Might be interesting to see what this data mob has on me and how accurate it is...
What's your problem with atheism?
I'm a male or female or a cat who makes between $21,000 and $250,000 dollars
I'm between 16 and 79.
I apparently like boobs.
I'm either unemployed, self employed or work for others as a manager or employee.
I may have good credit.
She was like chocolate when she drank... semi-sweet at first and then increasingly bitter.
What you say is funny.
At least for the programmer positions, if you have someone who uses Windows and Visual Studio you are all over the chart, but someone who uses GNU/Linux and vi or emacs you are without fail in the mid to high skill range. What it has to do with intelligence is beyond me. But you can infer interest in IT beyond the 9-5 assignments and few "dumb" people would do that...
If they only asked for a name, anyone including your psycho ex-girlfriend could get this information.
Ooh, moderator points! Five more idjits go to Minus One Hell!
Delendae sunt RIAA, MPAA et Windoze
TFA says:
"Data broker Acxiom did something a little unusual this week.
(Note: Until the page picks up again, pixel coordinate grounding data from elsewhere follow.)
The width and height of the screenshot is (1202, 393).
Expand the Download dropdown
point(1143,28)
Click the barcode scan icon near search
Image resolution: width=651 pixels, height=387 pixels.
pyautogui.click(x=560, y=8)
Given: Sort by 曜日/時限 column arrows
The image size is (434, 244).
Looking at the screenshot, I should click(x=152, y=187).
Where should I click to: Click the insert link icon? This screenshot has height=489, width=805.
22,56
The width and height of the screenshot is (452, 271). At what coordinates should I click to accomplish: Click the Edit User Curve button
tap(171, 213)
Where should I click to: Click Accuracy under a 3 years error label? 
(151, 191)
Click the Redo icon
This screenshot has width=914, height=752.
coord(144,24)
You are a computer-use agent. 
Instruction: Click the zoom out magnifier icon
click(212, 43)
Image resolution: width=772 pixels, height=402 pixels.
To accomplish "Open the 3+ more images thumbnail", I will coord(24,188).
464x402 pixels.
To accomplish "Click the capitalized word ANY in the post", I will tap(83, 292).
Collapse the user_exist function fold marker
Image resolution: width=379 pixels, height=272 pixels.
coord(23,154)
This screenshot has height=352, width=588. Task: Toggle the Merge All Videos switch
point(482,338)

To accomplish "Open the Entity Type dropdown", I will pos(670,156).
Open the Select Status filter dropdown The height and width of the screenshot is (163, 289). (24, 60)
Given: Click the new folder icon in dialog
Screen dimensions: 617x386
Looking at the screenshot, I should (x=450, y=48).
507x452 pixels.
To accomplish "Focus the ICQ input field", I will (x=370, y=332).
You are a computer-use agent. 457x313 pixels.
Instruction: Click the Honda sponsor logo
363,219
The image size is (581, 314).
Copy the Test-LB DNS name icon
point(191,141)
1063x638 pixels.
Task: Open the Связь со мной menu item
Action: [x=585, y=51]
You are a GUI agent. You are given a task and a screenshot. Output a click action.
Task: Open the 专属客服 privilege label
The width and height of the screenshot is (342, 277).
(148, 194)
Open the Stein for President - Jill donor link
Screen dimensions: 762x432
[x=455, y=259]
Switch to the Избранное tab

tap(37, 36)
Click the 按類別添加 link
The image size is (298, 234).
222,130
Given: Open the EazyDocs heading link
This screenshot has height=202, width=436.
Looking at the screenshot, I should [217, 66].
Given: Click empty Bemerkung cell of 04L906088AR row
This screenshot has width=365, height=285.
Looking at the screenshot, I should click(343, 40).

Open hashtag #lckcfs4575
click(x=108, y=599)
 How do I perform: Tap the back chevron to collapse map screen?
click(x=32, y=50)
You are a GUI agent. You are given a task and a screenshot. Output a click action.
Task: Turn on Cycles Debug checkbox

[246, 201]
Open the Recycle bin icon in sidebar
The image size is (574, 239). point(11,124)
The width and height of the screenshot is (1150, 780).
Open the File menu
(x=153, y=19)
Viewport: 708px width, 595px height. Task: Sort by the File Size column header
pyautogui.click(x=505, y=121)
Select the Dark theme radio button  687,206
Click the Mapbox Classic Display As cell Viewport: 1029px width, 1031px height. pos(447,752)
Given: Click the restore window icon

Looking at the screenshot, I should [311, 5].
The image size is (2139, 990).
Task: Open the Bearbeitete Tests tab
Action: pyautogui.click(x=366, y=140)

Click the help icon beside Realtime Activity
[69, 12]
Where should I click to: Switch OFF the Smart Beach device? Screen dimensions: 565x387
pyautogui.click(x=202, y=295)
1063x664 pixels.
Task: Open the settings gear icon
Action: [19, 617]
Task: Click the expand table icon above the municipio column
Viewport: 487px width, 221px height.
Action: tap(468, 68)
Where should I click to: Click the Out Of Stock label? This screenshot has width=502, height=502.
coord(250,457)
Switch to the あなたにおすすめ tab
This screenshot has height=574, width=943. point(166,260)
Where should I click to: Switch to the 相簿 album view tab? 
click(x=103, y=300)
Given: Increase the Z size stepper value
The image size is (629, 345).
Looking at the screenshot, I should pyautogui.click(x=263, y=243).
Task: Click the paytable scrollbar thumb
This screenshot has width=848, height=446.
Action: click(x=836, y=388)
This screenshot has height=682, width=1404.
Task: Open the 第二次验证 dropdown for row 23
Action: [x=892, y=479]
It launched a service that lets you see the data they've collected on you"
Unfortunately that link got you to a page on www.citeworld.com which carries a link to www.nytimes.com
After a wild goose chase I finally got that link ---
https://aboutthedata.com/
Muchas Gracias, Señor Edward Snowden !
Or is one wrong data point in what is essentially demographic data irrelevant? Sort of like one athlete with an "obese" BMI doesn't invalidate the concept of BMI on the whole?
Mostly random stuff.
Although the site shows visitors a few facts that some might consider sensitive, like race and ethnicity, it initially omits, at least in the version I saw, intimate references — like “gambling,” “senior needs,” “smoker in the household” and “adult with wealthy parent” — that Acxiom markets to corporate clients but that might discomfit consumers if they knew they were for sale.
So Axciom's transparency portal isn't so transparent at all...
Nah. They have to ask verification questions. It's just like when Google called me the other day telling me my GMail account has been hacked into. In order for them to verify who I was, I had to give them my name, my address, two phone numbers, another email address, my mother's maiden name, the credit card number that was registered on my Play account and a list of all the addresses I had lived at in the last five years. I gave them that information so they would know it was really me and then they helped get my account sorted out.
Once a data stream becomes polluted, it is almost impossible to clean up. False information continually circulates between sources and companies often reinfecting data that were scrubbed. All the users of "big data" and "analytics" do not seem to grasp that concept, blindly trusting what they find, a group of entities which includes security agencies.
This is why database engines which produce "eventual consistency", such as MongoDB, enrage me. They are almost guaranteeing a polluted data stream. Or maybe I just do not get it.